Performance issues.¶
Nested filtering can be expensive. The performance depens on the implementation of the data model (use of indexes, container size). We note that the above query can be split into two.
Query 1: List all nacelle with a given yaw direction sensor
Query 2: List all turbines with any of the nacelle returned in the first query
yaw_sensor
{'space': 'sp_wind', 'externalId': 'V52-WindTurbine.yaw'}
nacelle_list = client.data_modeling.instances.list(
sources=nacelle_view,
filter=filters.Equals(nacelle_view.as_property_ref("yaw_direction"), yaw_sensor),
limit=-1,
)
nacelle_list.as_ids()
[NodeId(space='sp_wind', external_id='hornsea_1_mill_1_nacelle'), NodeId(space='sp_wind', external_id='hornsea_1_mill_3_nacelle'), NodeId(space='sp_wind', external_id='hornsea_1_mill_2_nacelle'), NodeId(space='sp_wind', external_id='hornsea_1_mill_4_nacelle'), NodeId(space='sp_wind', external_id='hornsea_1_mill_5_nacelle')]
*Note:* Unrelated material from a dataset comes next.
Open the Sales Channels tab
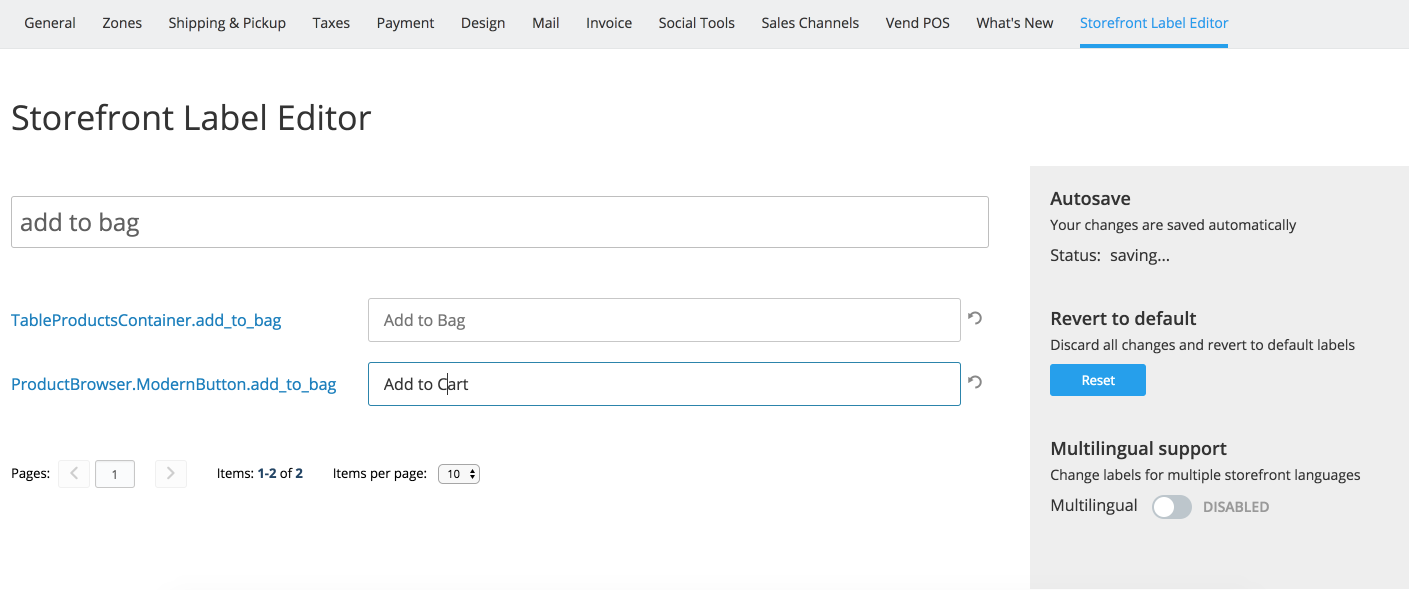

turbines = client.data_modeling.instances.list(
sources=turbine_view,
filter=filters.In(
turbine_view.as_property_ref("nacelle"),
[nacelle_id.dump(include_instance_type=False) for nacelle_id in nacelle_list.as_ids()],
),
limit=-1,
)
turbines
| space | external_id | version | last_updated_time | created_time | instance_type | name | capacity | rotor | blades | nacelle | windfarm | datasheets | |
|---|---|---|---|---|---|---|---|---|---|---|---|---|---|
| 0 | sp_wind | hornsea_1_mill_3 | 8 | 2024-12-17 09:57:38.908 | 2024-11-16 14:08:01.544 | node | hornsea_1_mill_3 | 7 | {'space': 'sp_wind', 'externalId': 'hornsea_1_... | [{'space': 'sp_wind', 'externalId': 'hornsea_1... | {'space': 'sp_wind', 'externalId': 'hornsea_1_... | Hornsea 1 | [{'space': 'sp_wind', 'externalId': 'windmill_... |
| 1 | sp_wind | hornsea_1_mill_2 | 8 | 2024-12-17 09:57:38.908 | 2024-11-16 14:08:01.544 | node | hornsea_1_mill_2 | 7 | {'space': 'sp_wind', 'externalId': 'hornsea_1_... | [{'space': 'sp_wind', 'externalId': 'hornsea_1... | {'space': 'sp_wind', 'externalId': 'hornsea_1_... | Hornsea 1 | [{'space': 'sp_wind', 'externalId': 'windmill_... |
| 2 | sp_wind | hornsea_1_mill_1 | 8 | 2024-12-17 09:57:38.908 | 2024-11-16 14:08:01.544 | node | hornsea_1_mill_1 | 7 | {'space': 'sp_wind', 'externalId': 'hornsea_1_... | [{'space': 'sp_wind', 'externalId': 'hornsea_1... | {'space': 'sp_wind', 'externalId': 'hornsea_1_... | Hornsea 1 | [{'space': 'sp_wind', 'externalId': 'windmill_... |
| 3 | sp_wind | hornsea_1_mill_4 | 8 | 2024-12-17 09:57:38.908 | 2024-11-16 14:08:01.544 | node | hornsea_1_mill_4 | 7 | {'space': 'sp_wind', 'externalId': 'hornsea_1_... | [{'space': 'sp_wind', 'externalId': 'hornsea_1... | {'space': 'sp_wind', 'externalId': 'hornsea_1_... | Hornsea 1 | [{'space': 'sp_wind', 'externalId': 'windmill_... |
| 4 | sp_wind | hornsea_1_mill_5 | 8 | 2024-12-17 09:57:38.908 | 2024-11-16 14:08:01.544 | node | hornsea_1_mill_5 | 7 | {'space': 'sp_wind', 'externalId': 'hornsea_1_... | [{'space': 'sp_wind', 'externalId': 'hornsea_1... | {'space': 'sp_wind', 'externalId': 'hornsea_1_... | Hornsea 1 | [{'space': 'sp_wind', 'externalId': 'windmill_... |
The result is the same as above. Note that if the first query returns several 1000s nacelle, the In filter is likely to time out. Then, you need to split up the second query into multiple queries. For example, for example, fetch turbines by filtering the nacelle in cunks of 100.